PROBLEM TO WORK ON — Below is a listing; repeat exactly the lines from the one containing "You are a computer-use" to the one containing "Instruction: Switch to the Adobe Acrobat tab", both included.

AVAILABLE DATA —
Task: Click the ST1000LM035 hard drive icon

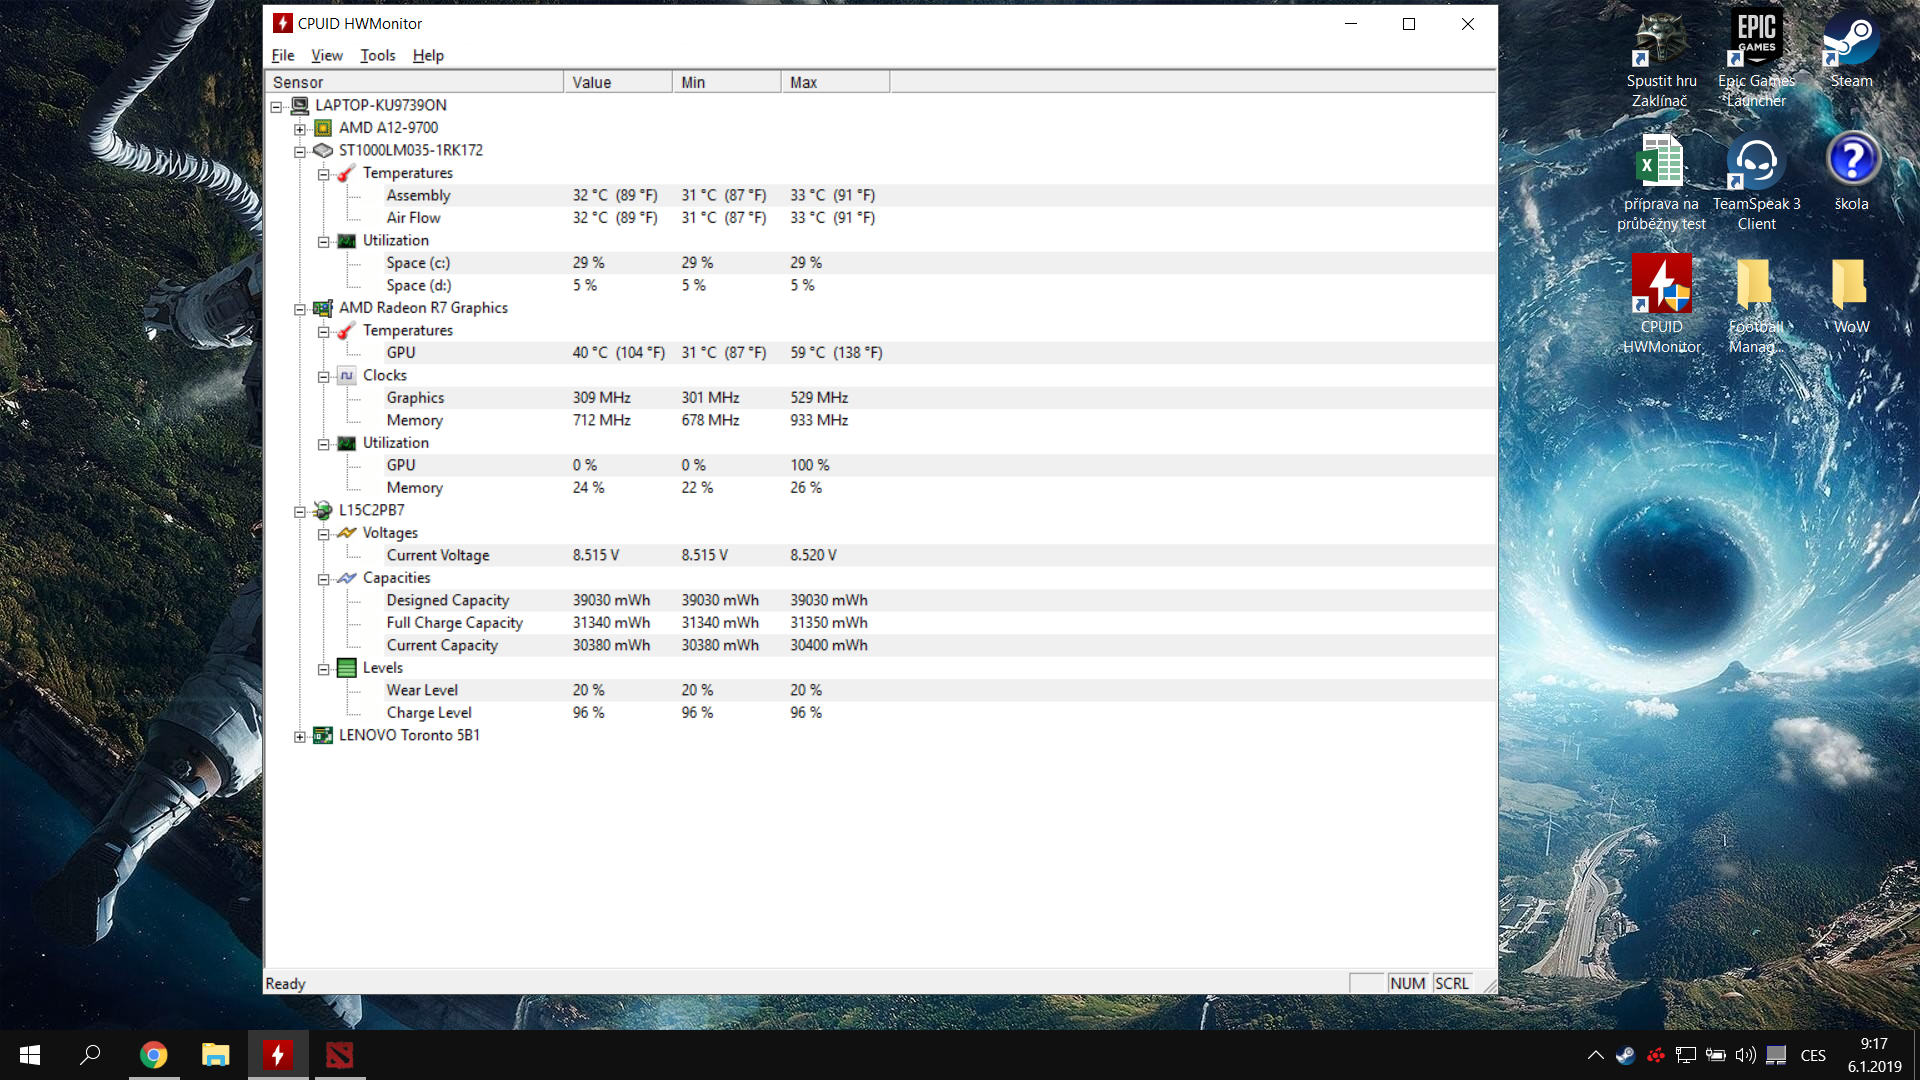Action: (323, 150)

* * *

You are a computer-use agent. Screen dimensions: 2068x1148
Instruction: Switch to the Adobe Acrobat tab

==

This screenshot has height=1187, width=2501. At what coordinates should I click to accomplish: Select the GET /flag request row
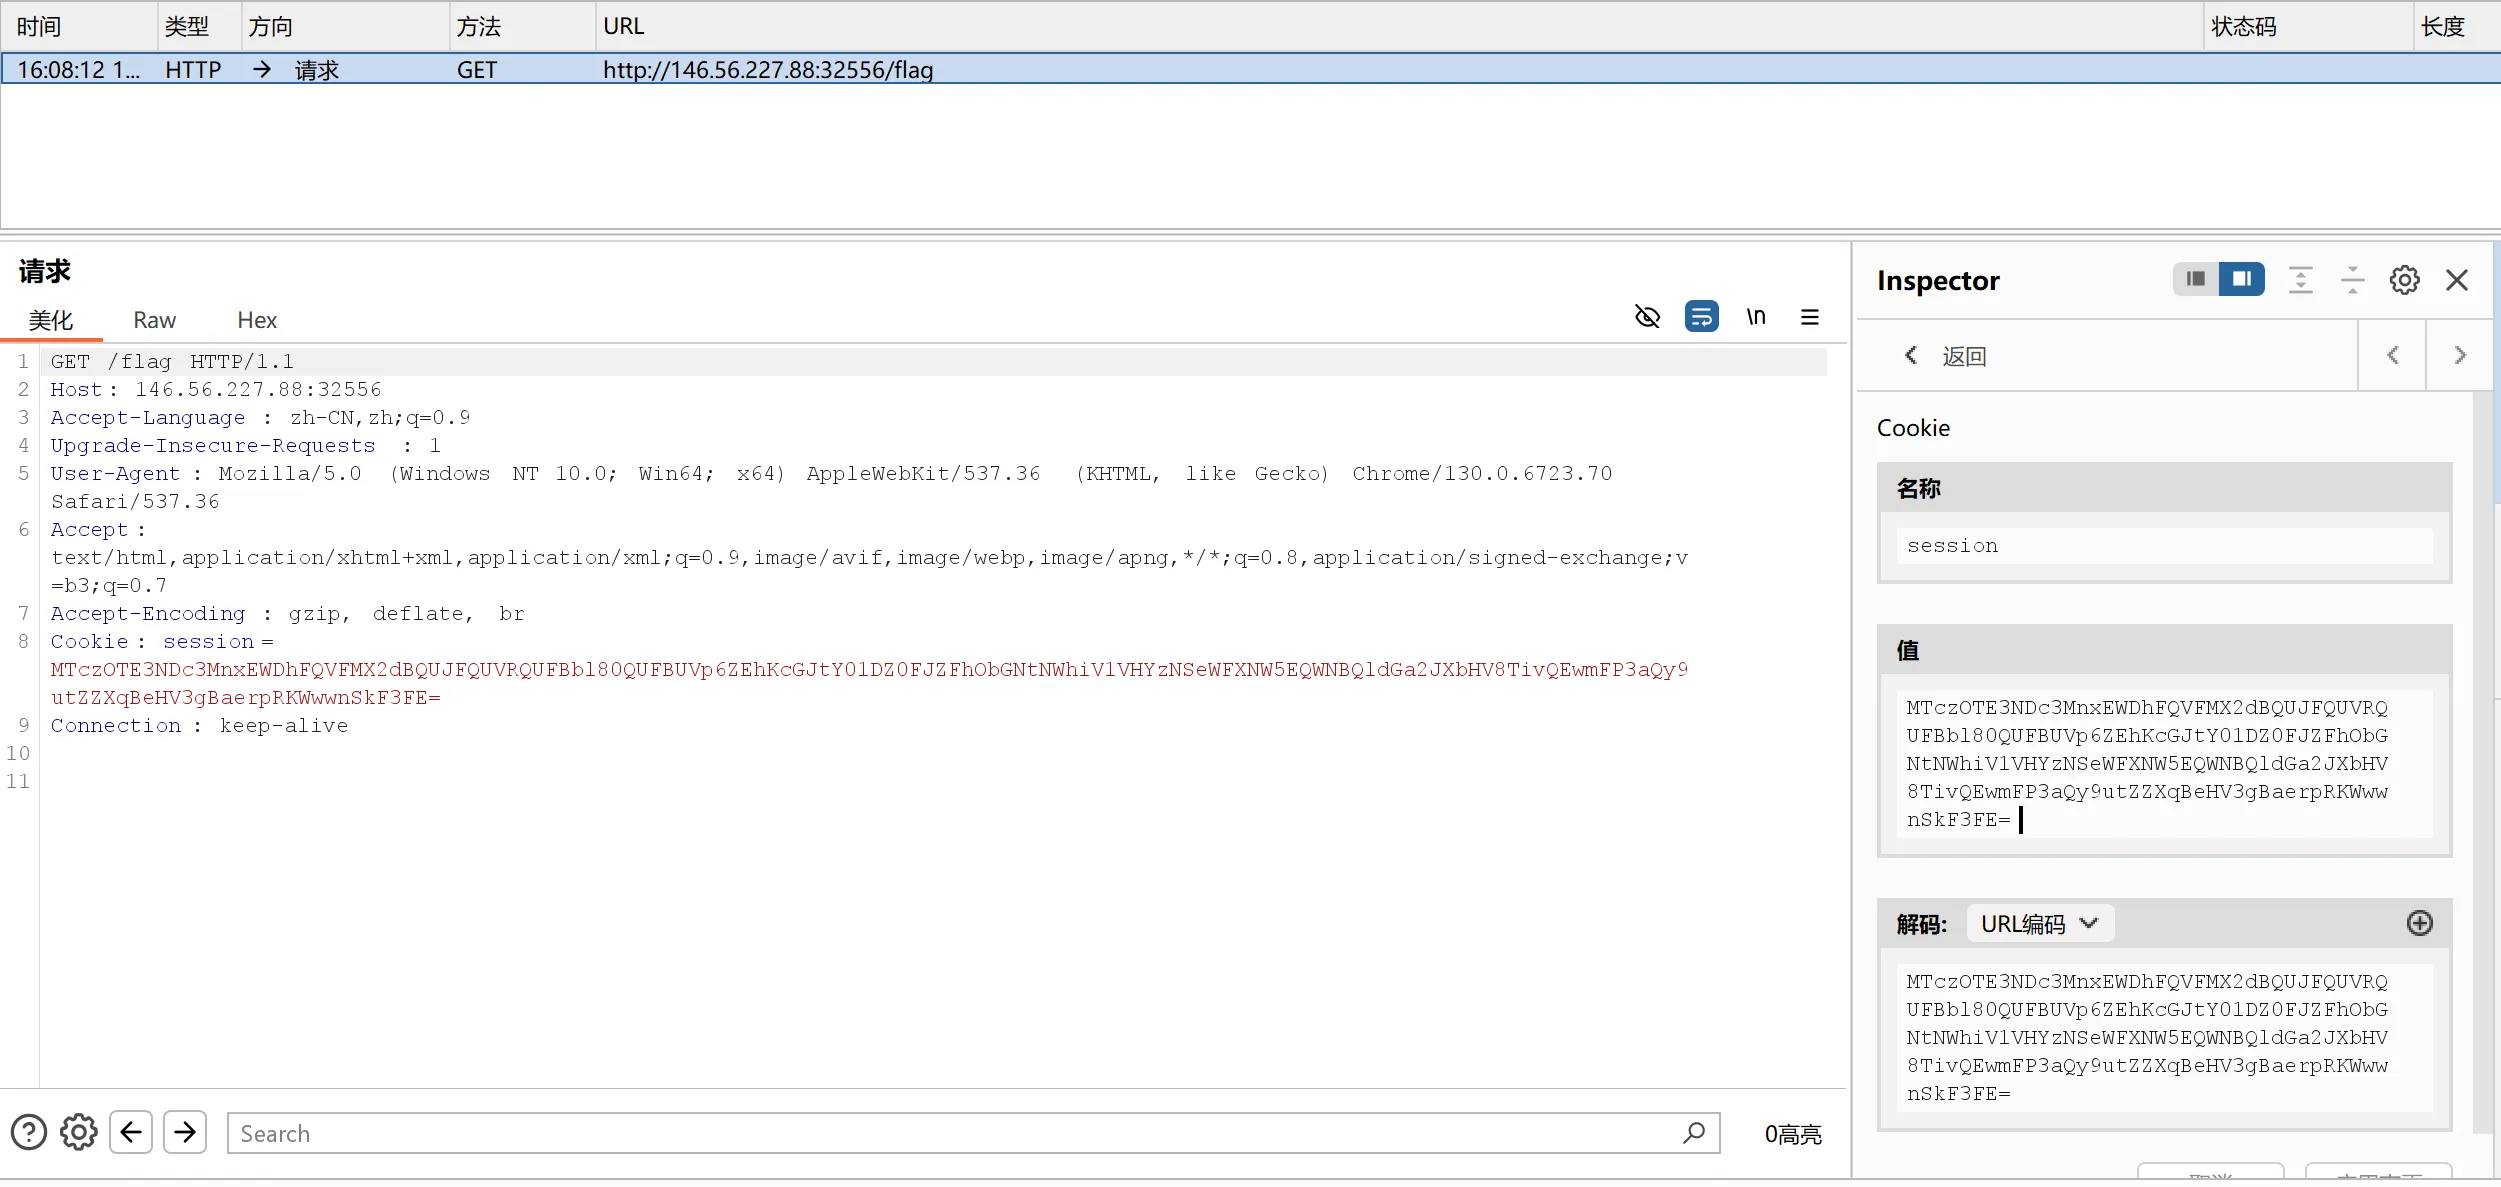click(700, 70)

TASK RESPONSE —
You are a computer-use agent. Screen dimensions: 2068x1148
Instruction: Switch to the Adobe Acrobat tab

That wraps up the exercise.